John was sent to St. Paul's school, and looked forward to a liberal profession, but after his mother's death he was in 1756 apprenticed by his father to a printer. In 1759 he obtained a small appointment in the East India Company's service, but he returned from India in 1761, and recommenced writing for the periodicals of the day, a practice which he had begun while still a printer's apprentice. A bookseller named Wheble entrusted him with the editorship of the ‘Lady's Magazine.’ Goldsmith is said to have recommended him to write a history of Ireland, which duly appeared in 1772. For some months he edited the ‘Gazetteer,’ and he was employed latterly as a compositor on the ‘General Evening Post,’ for which he also stipulated to contribute ‘a short article of poetry every day,’ a contract which he frequently performed under trying circumstances. His son states that he was a fluent speaker at the Coachmakers' Hall and other debating societies in defence of the government of Lord North. The same authority admits that it was ‘impossible for a man of his ardent imagination to avoid on every occasion sacrificing too freely at the shrine of Bacchus.’ On one of these occasions he was run over by a hackney carriage, and was lame for the remaining ten years of his life. Some of the eccentricities which he developed are said to have been due to three promises he made to his mother on her deathbed—that he would ‘shun horses, and never go into a boat or a belfry.’ He died in St. Bartholomew's Hospital on 2 Dec. 1788; he was survived but a few days by his wife whom he married in 1770, and by whom he left three children wholly unprovided for.

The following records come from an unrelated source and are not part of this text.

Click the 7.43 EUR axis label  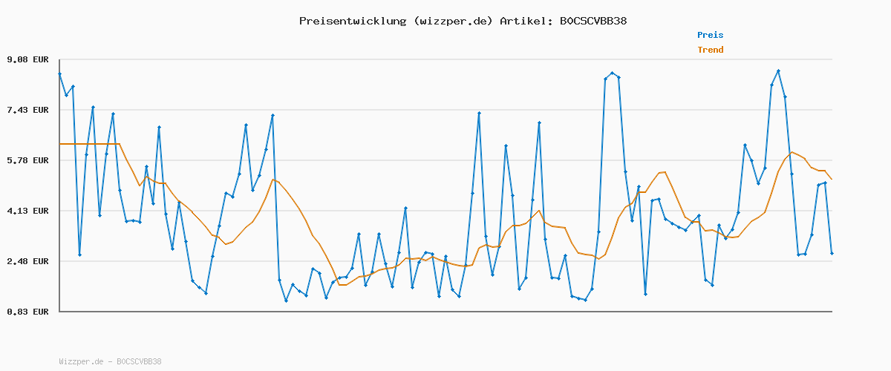tap(27, 110)
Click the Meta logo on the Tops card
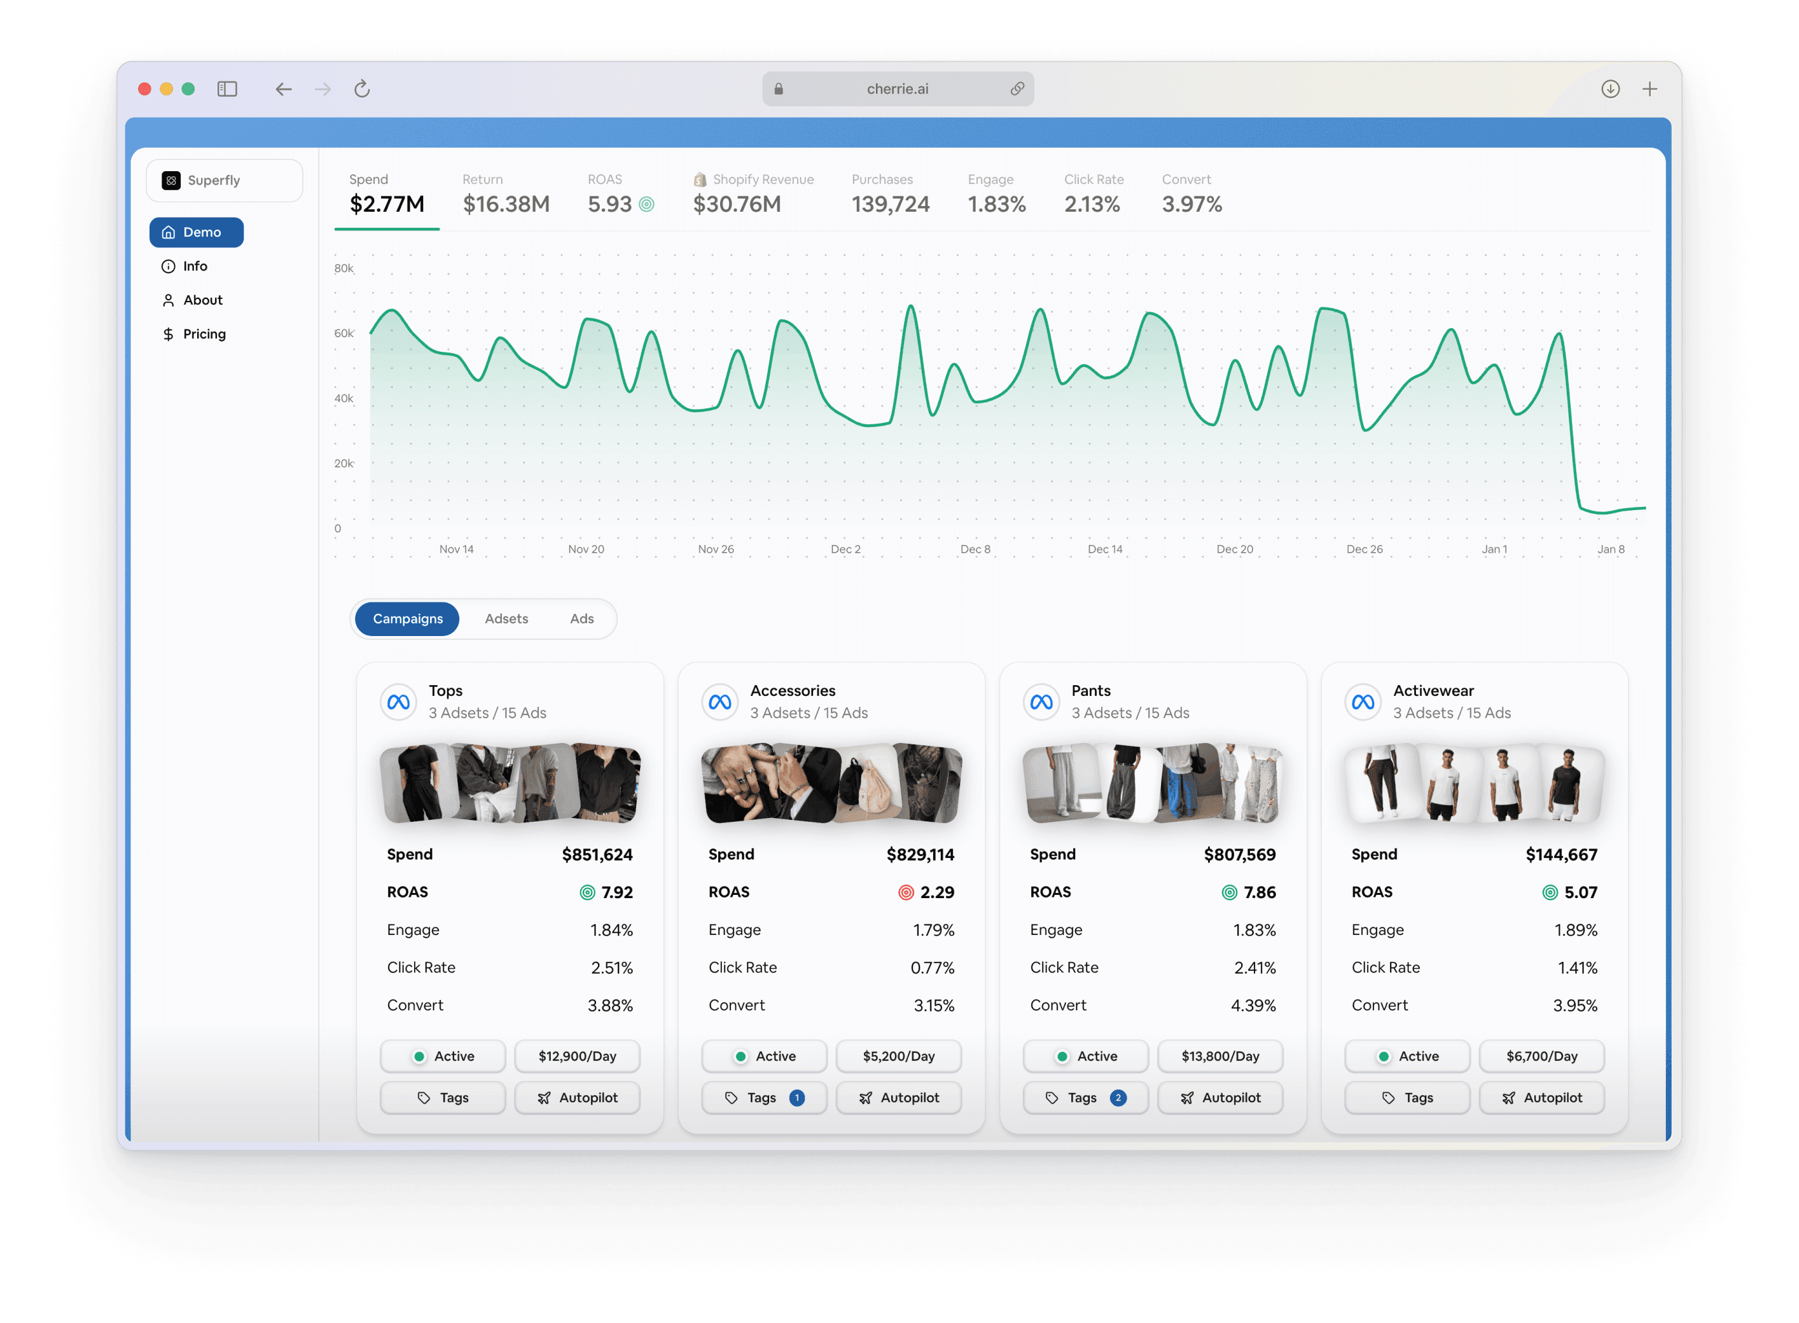Viewport: 1799px width, 1323px height. click(x=398, y=702)
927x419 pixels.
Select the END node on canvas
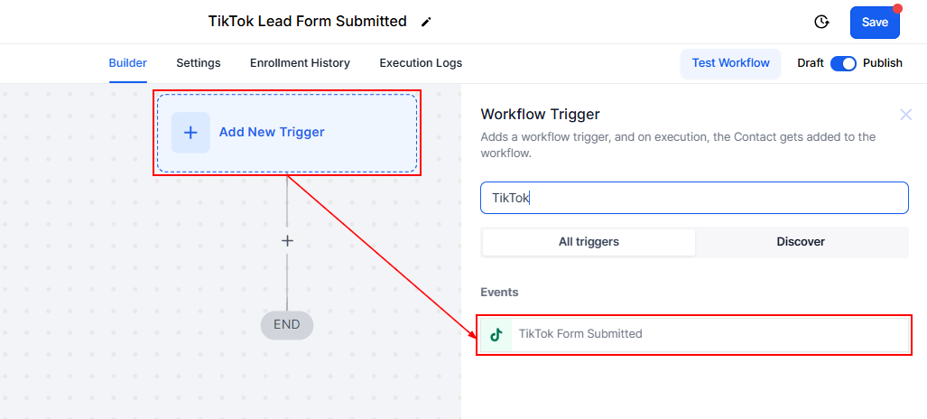pos(287,325)
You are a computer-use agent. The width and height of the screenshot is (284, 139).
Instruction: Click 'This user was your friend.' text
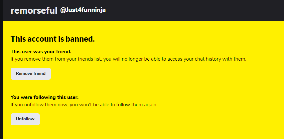(41, 52)
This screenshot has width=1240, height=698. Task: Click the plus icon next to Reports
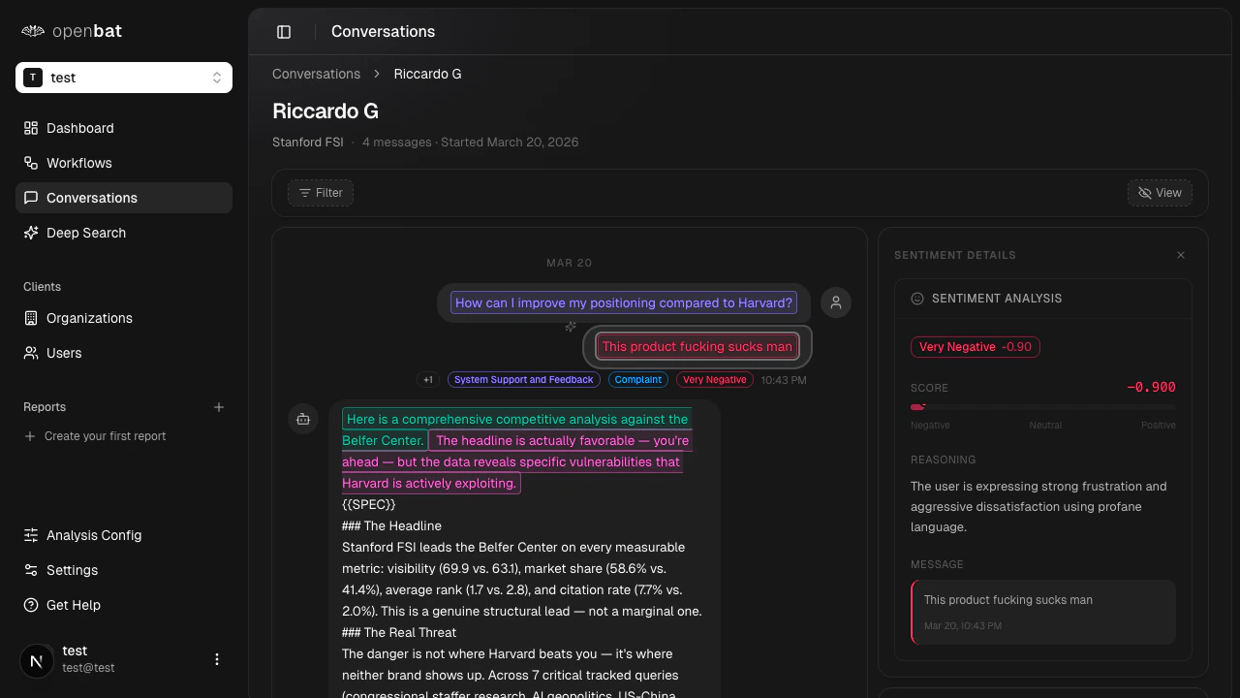tap(219, 406)
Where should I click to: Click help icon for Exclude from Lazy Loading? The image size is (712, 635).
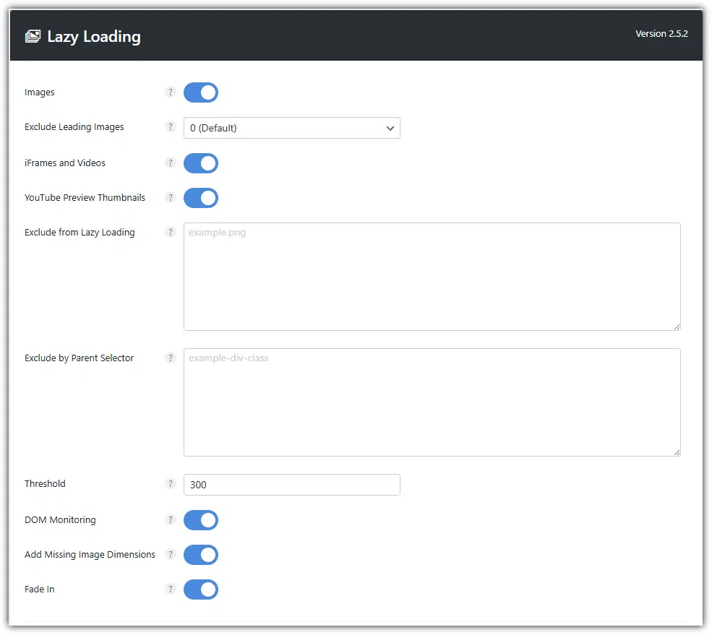tap(171, 233)
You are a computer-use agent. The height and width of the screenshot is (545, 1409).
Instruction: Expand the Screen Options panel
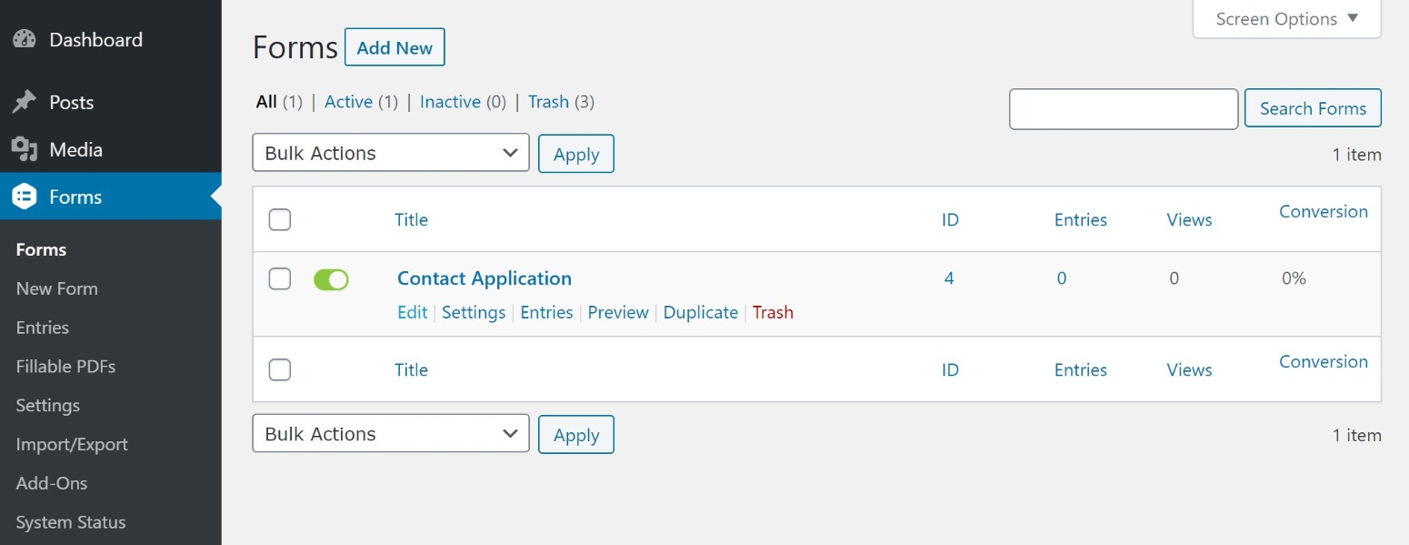(x=1286, y=19)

Wynne's numerous writings for the booksellers include: 1. ‘A General History of the British Empire in America,’ London, 1770, 2 vols. 8vo. The second volume deals exclusively with the French war (1756–63), together with some account of the West Indies. His own historical judgment seems sound, but as a compilation the work is contemptible (cf. Monthly Rev. 1771, ii. 387, 432). 2. ‘The Prostitute: a Poem,’ 1771, 4to. 3. ‘General History of Ireland from the Earliest Accounts to the Death of King William III,’ 1772, 2 vols. 8vo; also 1773 and 1774. A very florid dedication is addressed to the Duke of Northumberland. The work is of small value (cf. ib. 1773, i. 469). 4. ‘Choice Emblems … written for the Amusement of Lord Newbattle,’ 1772, 12mo (including ‘Great Allowance for the Governesses of Young Ladies' Boarding Schools’). 5. ‘The Four Seasons: a Poem,’ 1773, 4to. Four cantos inspired apparently by a desire to see Thomson in rhyme; but Wynne's own rhymes are very bad. 6. ‘Evelina: a Poem,’ 1773, 4to. Dedicated to Sir Thomas Wynn, bart.; the characters include Caradoc (Evelina's father), Queen Cartismandua, and Vortigern. 7. ‘Fables of Flowers for the Female Sex, with Zephyrus and Flora: a Vision,’ 1773, 12mo. 8. ‘The Child of Chance; or the Adventures of Harry Hazard,’ 1786, 2 vols. 8vo. 9. ‘Tales for Youth in Thirty Poems, by the Author of “Choice Emblems”’ (with woodcuts by Bewick), 1794, 12mo (several editions).
[Nichols's Lit. Anecdotes, i. 151 (a candid memoir by Wynne's son); Gent. Mag. 1788, ii. 1129; European Mag. September 1804; Timperley's Cyclopædia, p. 763; Halkett and Laing's Dict. of Anonymous and Pseudonymous Lit. pp. 373, 2539; Reuss's Register of Living Authors, 1770–90, p. 456; Dibdin's Library Companion, p. 476; Lowndes's Bibl. Manual, p. 3006; Brit. Mus. Cat. In Chambers's Worcestershire Worthies the author is absurdly stated to have been the son of John Wynne [q. v.], bishop of St. Asaph. For Richard Wynne, see Gent. Mag. 1799, ii. 629; Grad. Cantabr.; Hennessy's Novum Repertorium Ecclesiast. pp. lx, 87.]